June Jordan's first published book, Who Look at Me (1969), was a collection of poems for children. She wrote 27 more during her lifetime. Two others were published posthumously: Directed By Desire: The Collected Poems of June Jordan (Copper Canyon Press, 2005) and a reissue of the poetry collection SoulScript.
Jordan recounts her difficult childhood in Soldier: A Poet's Childhood, published in 2000. In it, she explores her complicated relationship with her father, who encouraged her to read and memorize passages from classical texts, but who beat her for the slightest misstep.
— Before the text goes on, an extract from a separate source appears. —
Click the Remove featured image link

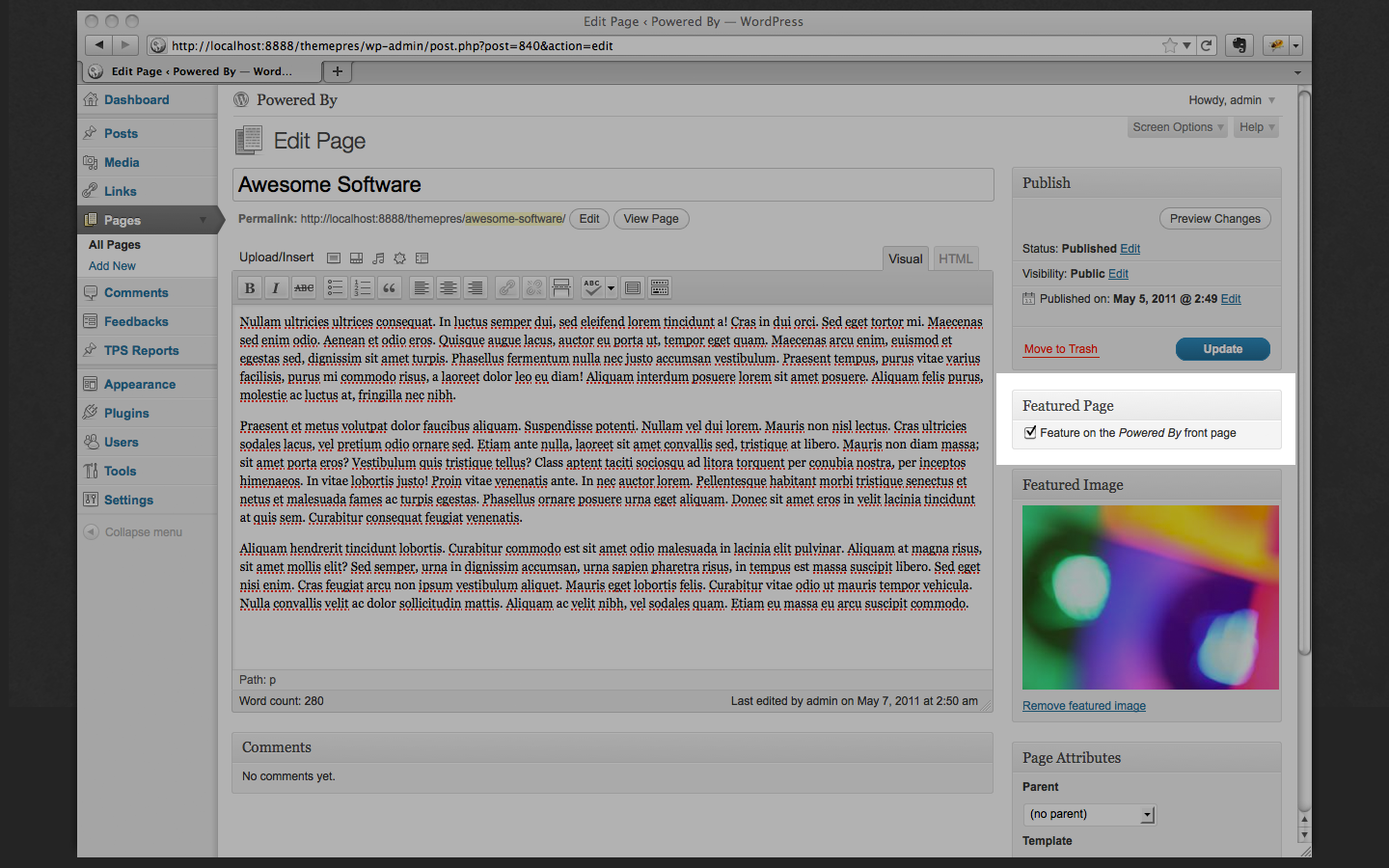pyautogui.click(x=1084, y=706)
In On Call: Political Essays (South End Press, 1985), she discusses her mother's suicide.
June Jordan has received numerous honors and awards, including a Rockefeller Creative Writing Fellowship in 1969-1970, a Yaddo Fellowship in 1979, a National Endowment for the Arts Fellowship in 1982, and the National Association of Black Journalists' Achievement Award for International Reporting in 1984. She also won the Lila Acheson Wallace Reader's Digest Writers Award from 1995 to 1998, as well as the Woman's Foundation's Ground Breakers-Dream Makers Award in 1994.
June Jordan died of breast cancer at her home in Berkeley, California, on June 14, 2002, at the age of 65.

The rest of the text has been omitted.